Yes, we get Hawaiians and Hawai`i islanders in Montana. The U.S. Census reports that there were 529 Native Hawaiians (and `uku plenty kama `āina) here in 2000 but this is a big state so we are scattered. The nearest one to me that I know lives 60 miles south of here and is the football coach at Western Montana College but there are probably others closer. I know that there is an informal `ohana in Kalispell (up near Glacier National Park ) too, where John DeNeeve, one of my hanabata friends from Mānoa Valley is a school counselor.

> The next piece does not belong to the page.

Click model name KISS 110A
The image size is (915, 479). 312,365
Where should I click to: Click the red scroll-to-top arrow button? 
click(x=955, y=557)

What do we locals do in Montana? We drive many miles just to kau kau sushi. In the four years I've lived here, I have discovered where the best Korean food is (Great Falls), the best sushi (Missoula) and where the best sashimi stay (Billings). Unfortunately the macnuts come from Central America, the Chinese food is questionable, and the ika, li hing mui, and other onolicious stuffs have to be imported from Las Vegas (where lucky they get Longs and ABC stores). And of course care packages from home are always welcome. I tried to introduce my co-workers to ika, even the chocolate kine from Big Island Candy, wasabi macnuts, and mochi but thankfully they don't like them, so more for me.
All the Montana haoles question my sanity for moving to Montana and sometimes when its 30º below or the smoke is thick in the summer, I wonder why I’m here, when even my keikis live in California. But then I remember that even though my salary is half what it was in Hawai`i, my mortgage is one-quarter of what it was in Mililani. And when I buy enough food from Safeway, I can earn mileage to fly home and mooch off my `ohana in Kailua, Kāne`ohe and Hilo. (Pat says that Safeway is in frequent flyer partnership with one of the major airlines. ~RdC)
So the next time all you NWHIT readers out there in rainy Seattle feel sorry for yourselves, remember that further east of you - high up in the Rockies - stay your poor country cousins. But come visit and we can kau kau teriyaki buffalo and elk. (And don't worry, dear esteemed editor, I not goin' mention that the last time we saw each other in Hilo, we both had fo’ real brown hair.)
Pat Naughton grew up in Mānoa Valley and graduated from Roosevelt (’62) and UH (’66). He is a Vietnam vet and earned a PhD at the University of the West Indies. In 1980 he returned to UH as a faculty member in Tropical Agriculture. He moved to Hilo as Dean and then Provost of Hawai`i Community College. The best thing he did was bring Rochelle delaCruz home on faculty exchange to help Hawai`i CC start learning communities. Since then, Pat has had other positions, including his current one as Assistant Director of Development at Montana Technical University.